Ancient Tsunami Was Nearly As Tall As The Eiffel Tower, Scientists Say
When surfers have taken on nearly 100-foot-tall waves, they’ve faced the challenge of a lifetime. But those waves are pipsqueaks compared to an ancient mega-tsunami that scientists say was almost as tall as the Eiffel Tower.
An international team of scientists has found evidence that an approximately 800-foot-tall tsunami was generated when the eastern slope of the Cape Verde islands’ Fogo volcano, off the coast of West Africa, collapsed into the sea some 73,000 years ago.
The colossal wave traveled more than 30 miles from Fogo to the nearby island of Santiago, where it pushed around huge boulders like pebbles, according to research published Friday in the journal Science Advances.
And, theoretically, such an event could happen again.
“This is something that may happen in any volcano that is tall, steep, unstable and active enough to be prone to a collapse,” Dr. Ricardo Ramalho, an adjunct scientist at Columbia University’s Lamont-Doherty Earth Observatory in Palisades, New York, and lead author of the research, told The Huffington Post in an email.

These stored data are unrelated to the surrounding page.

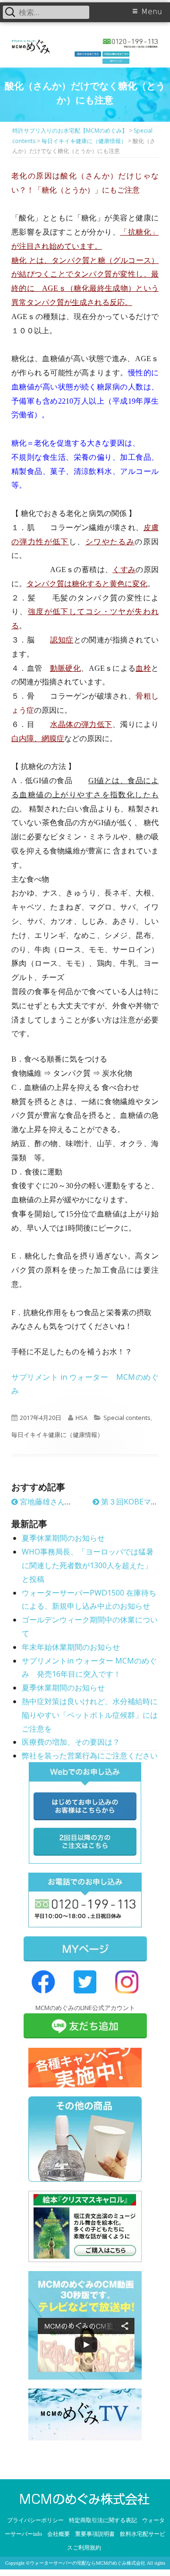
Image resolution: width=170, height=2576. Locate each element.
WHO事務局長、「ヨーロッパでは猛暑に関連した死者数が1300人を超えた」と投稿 (87, 1565)
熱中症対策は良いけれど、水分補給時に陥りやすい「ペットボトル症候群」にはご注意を (90, 1715)
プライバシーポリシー (35, 2520)
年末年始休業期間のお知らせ (71, 1647)
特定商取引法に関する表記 (103, 2520)
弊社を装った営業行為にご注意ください (90, 1755)
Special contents (127, 1417)
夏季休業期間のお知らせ (63, 1538)
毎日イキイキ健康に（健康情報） (57, 1434)
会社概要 (58, 2534)
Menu (151, 11)
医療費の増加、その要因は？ (71, 1742)
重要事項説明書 (95, 2534)
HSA (81, 1417)
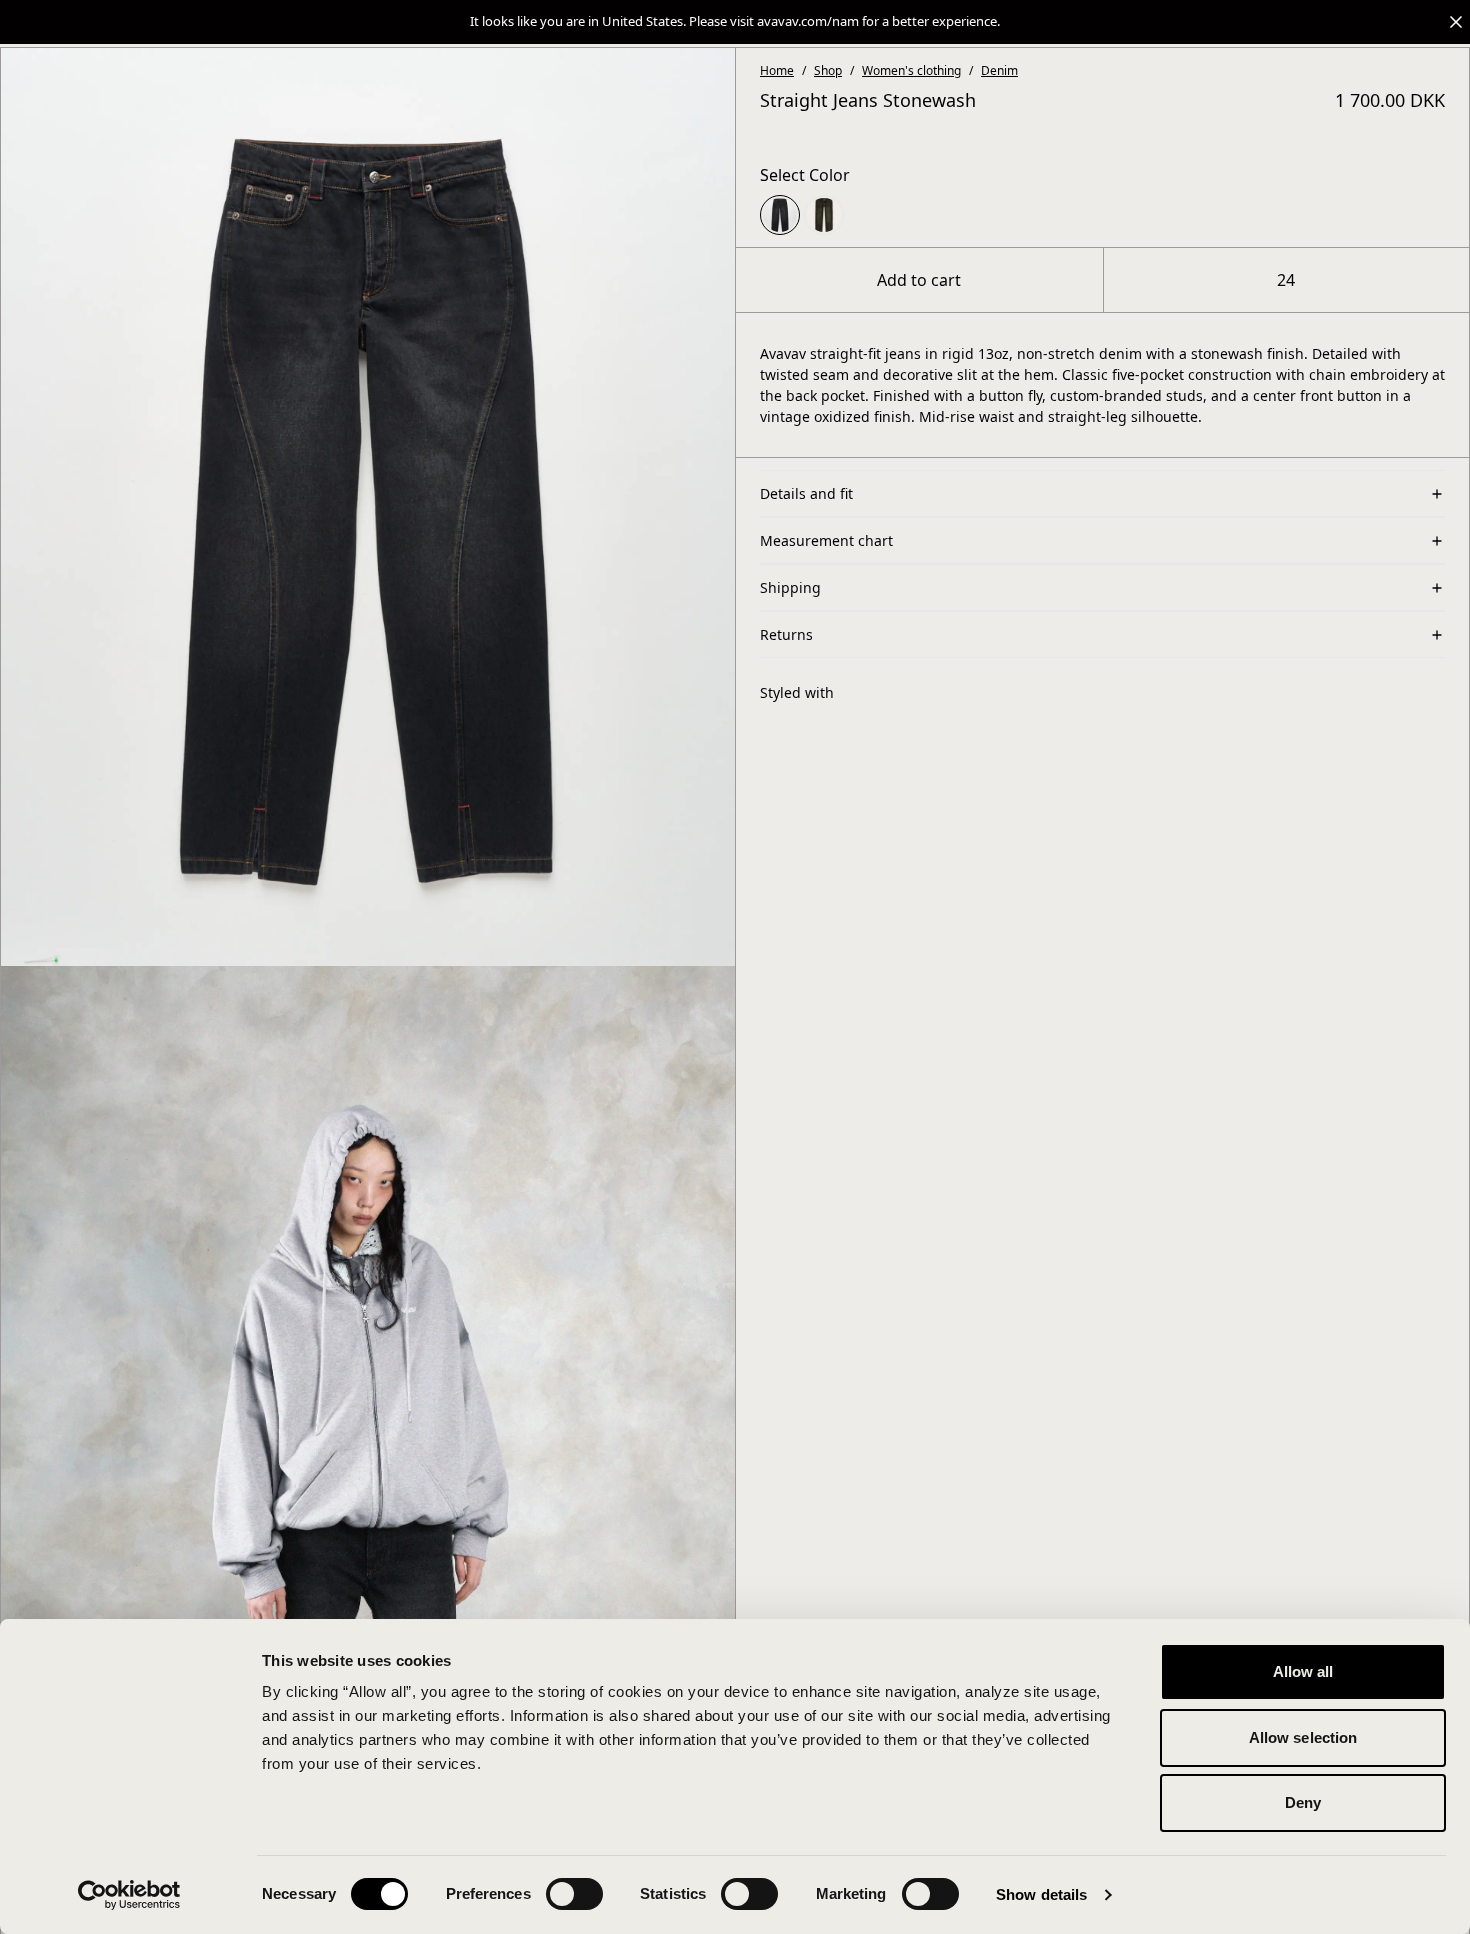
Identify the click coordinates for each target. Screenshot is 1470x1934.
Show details (1041, 1894)
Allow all (1303, 1671)
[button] (735, 22)
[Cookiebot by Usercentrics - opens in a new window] (129, 1895)
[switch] (574, 1894)
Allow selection (1303, 1737)
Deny (1303, 1802)
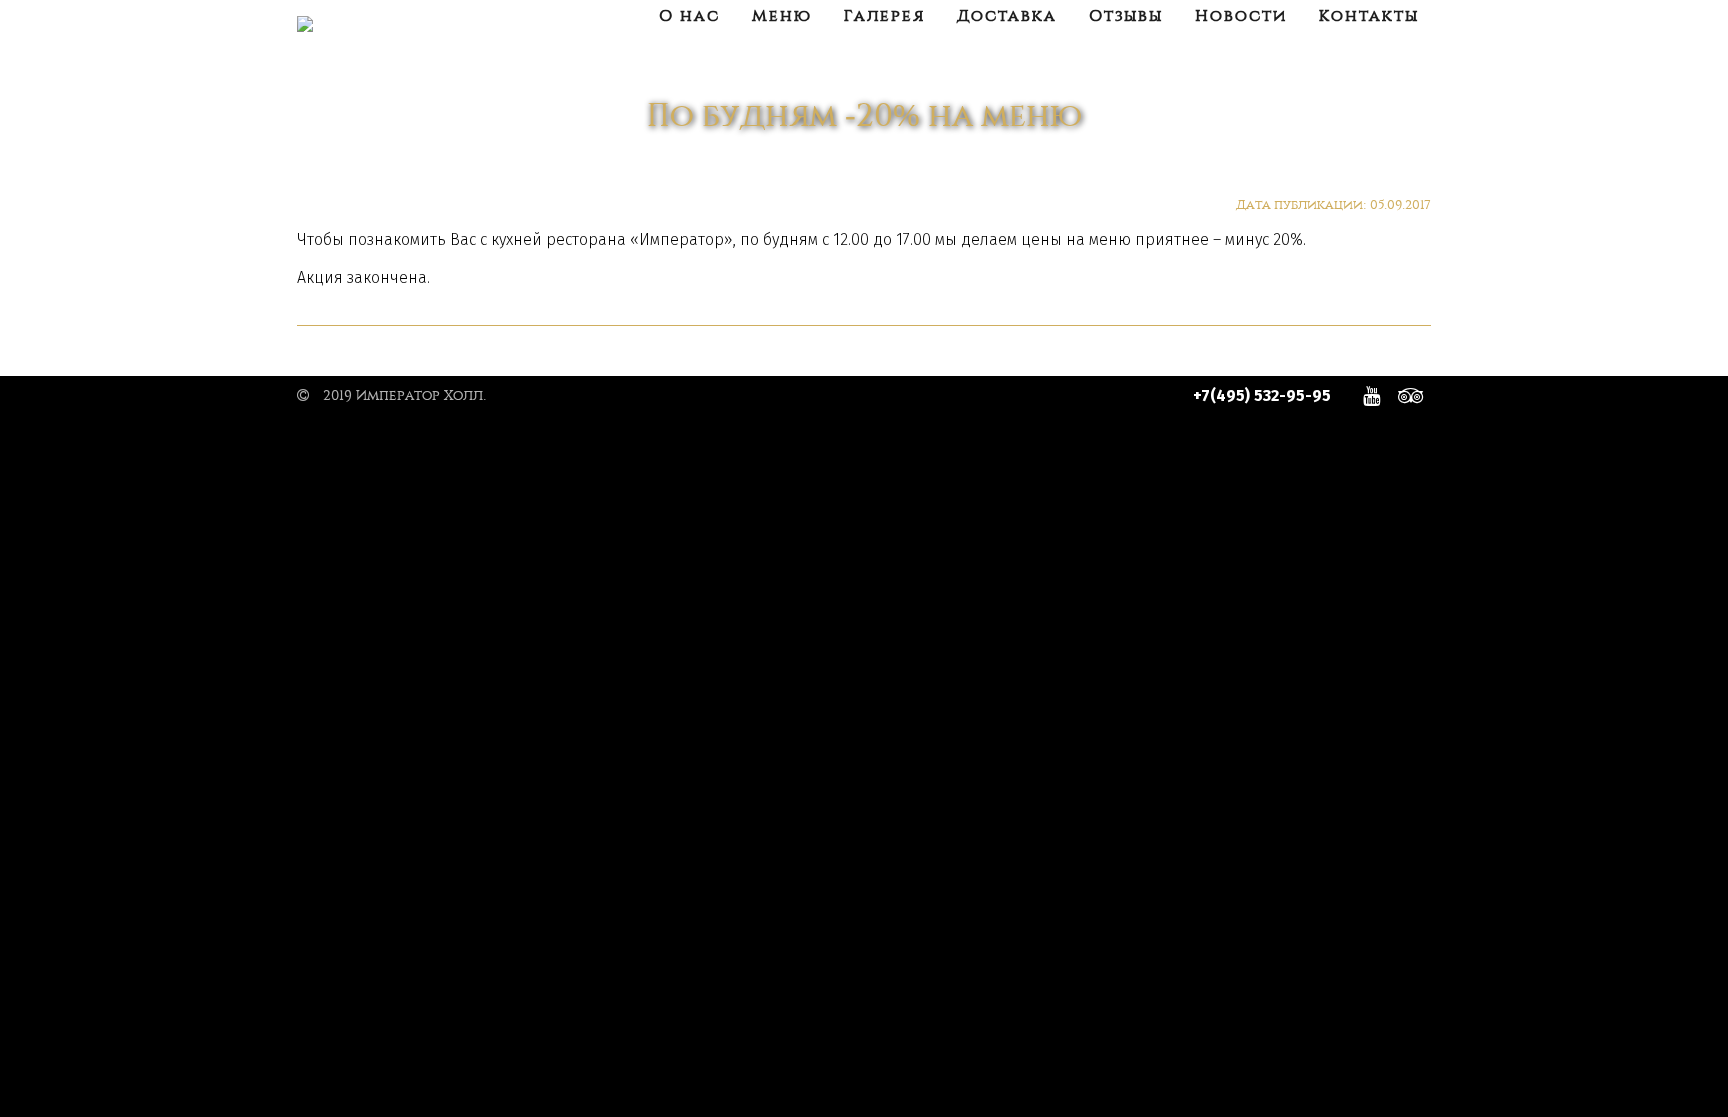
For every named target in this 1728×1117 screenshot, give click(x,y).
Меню (782, 16)
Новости (1241, 16)
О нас (689, 16)
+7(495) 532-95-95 (1262, 395)
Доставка (1007, 16)
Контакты (1369, 16)
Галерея (884, 16)
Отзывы (1126, 16)
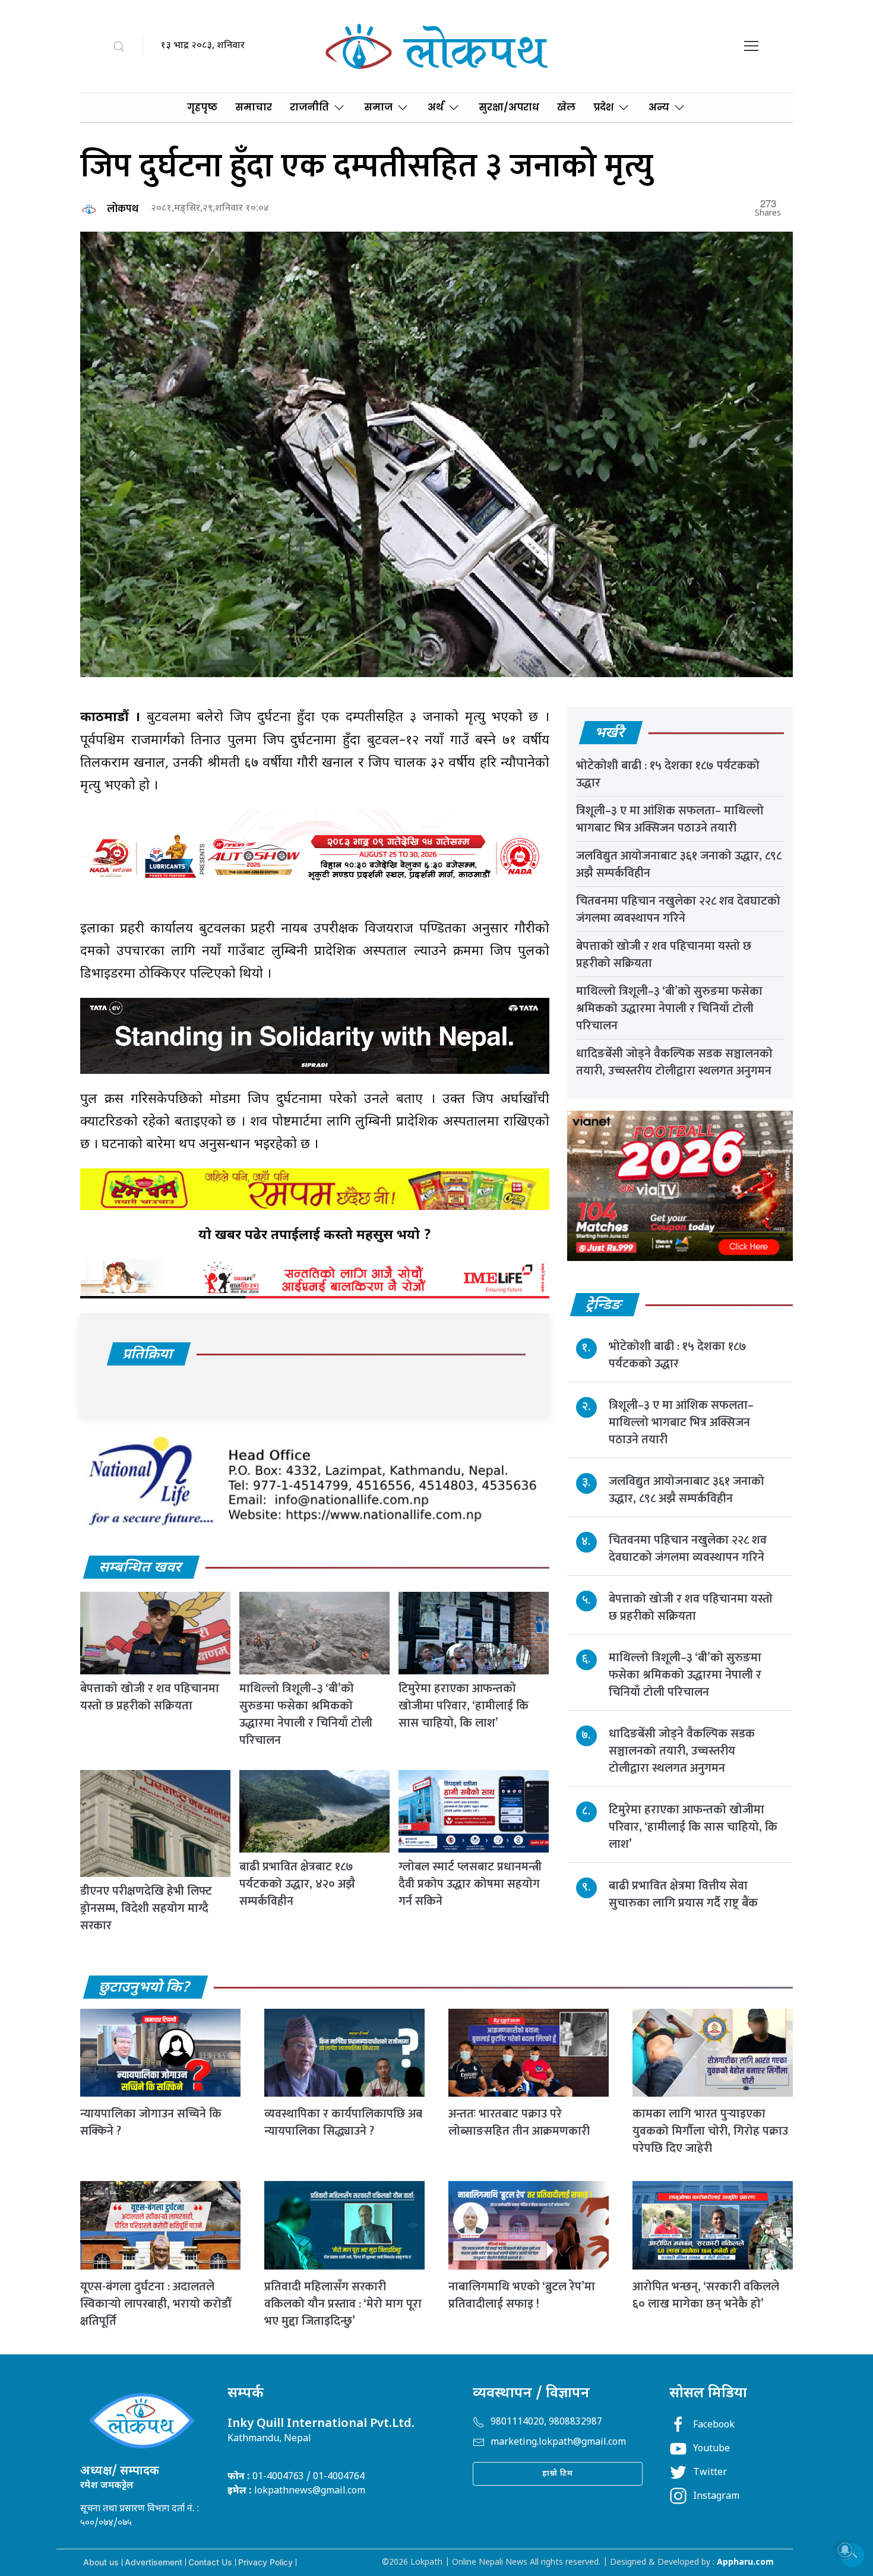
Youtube (711, 2449)
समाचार (253, 107)
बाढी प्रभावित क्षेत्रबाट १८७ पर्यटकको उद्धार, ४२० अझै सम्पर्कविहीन (297, 1884)
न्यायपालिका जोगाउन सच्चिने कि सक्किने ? (151, 2122)
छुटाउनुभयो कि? (145, 1987)
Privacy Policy (265, 2562)
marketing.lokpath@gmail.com (558, 2442)
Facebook (714, 2425)
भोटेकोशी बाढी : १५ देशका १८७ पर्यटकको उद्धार (668, 774)
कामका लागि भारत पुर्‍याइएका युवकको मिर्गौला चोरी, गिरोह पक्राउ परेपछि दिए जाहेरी (710, 2131)
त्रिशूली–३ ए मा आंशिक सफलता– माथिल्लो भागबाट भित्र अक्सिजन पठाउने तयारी (670, 819)
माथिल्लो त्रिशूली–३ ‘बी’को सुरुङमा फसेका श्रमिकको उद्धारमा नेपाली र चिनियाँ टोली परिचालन (305, 1714)
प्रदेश (603, 107)
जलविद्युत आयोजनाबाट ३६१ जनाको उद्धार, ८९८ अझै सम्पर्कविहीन (679, 864)
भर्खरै (610, 733)
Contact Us (210, 2562)
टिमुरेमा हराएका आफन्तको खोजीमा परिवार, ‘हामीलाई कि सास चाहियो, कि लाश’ (463, 1706)
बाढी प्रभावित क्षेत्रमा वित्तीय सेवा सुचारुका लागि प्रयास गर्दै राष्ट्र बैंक (683, 1894)
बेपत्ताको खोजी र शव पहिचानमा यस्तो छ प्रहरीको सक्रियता (149, 1697)
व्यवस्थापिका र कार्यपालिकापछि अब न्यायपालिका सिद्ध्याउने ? (343, 2122)
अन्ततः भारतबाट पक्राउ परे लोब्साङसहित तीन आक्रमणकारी (519, 2122)
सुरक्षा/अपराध (509, 107)
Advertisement (153, 2562)
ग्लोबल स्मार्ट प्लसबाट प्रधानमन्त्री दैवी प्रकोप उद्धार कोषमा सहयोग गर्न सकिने (470, 1884)
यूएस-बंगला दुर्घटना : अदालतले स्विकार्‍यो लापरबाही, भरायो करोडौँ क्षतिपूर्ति (155, 2304)
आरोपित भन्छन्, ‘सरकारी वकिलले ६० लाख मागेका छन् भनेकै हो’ (705, 2295)
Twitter (710, 2473)
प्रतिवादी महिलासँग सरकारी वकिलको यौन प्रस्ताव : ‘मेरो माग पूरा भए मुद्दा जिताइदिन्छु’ (343, 2304)
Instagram (716, 2496)
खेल (566, 107)
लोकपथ (122, 209)
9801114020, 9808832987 (546, 2422)
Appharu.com (745, 2562)
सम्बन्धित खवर (141, 1568)
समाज (378, 107)
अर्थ (436, 107)
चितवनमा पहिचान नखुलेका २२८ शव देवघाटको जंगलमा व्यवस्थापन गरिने (678, 909)
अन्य (659, 107)
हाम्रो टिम (557, 2473)
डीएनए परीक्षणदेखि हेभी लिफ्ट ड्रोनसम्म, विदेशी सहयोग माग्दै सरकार (146, 1908)
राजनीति (309, 107)
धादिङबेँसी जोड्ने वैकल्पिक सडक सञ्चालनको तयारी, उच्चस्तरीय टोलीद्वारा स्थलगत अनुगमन (674, 1062)
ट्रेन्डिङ (604, 1305)
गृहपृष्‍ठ (202, 107)
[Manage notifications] (845, 2549)
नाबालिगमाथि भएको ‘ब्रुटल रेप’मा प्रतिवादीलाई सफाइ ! (521, 2295)
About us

“Volcanic flank collapses and their ensuing mega-tsunamis — like the one of Fogo — are what we scientists call ‘very low frequency, very high impact events,'” he said. “Due to their very low frequency, we estimate that the probability for them to happen again is very small, but they may and will happen nevertheless.”
The researchers found evidence for the ancient mega-tsunami when they noticed delivery truck-sized boulders of basalt and limestone sitting in Santiago Island’s highlands. The boulders were as much as 2,000 feet inland but showed signs of having originated from cliff faces below where they were discovered, suggesting they had been moved by a tsunami.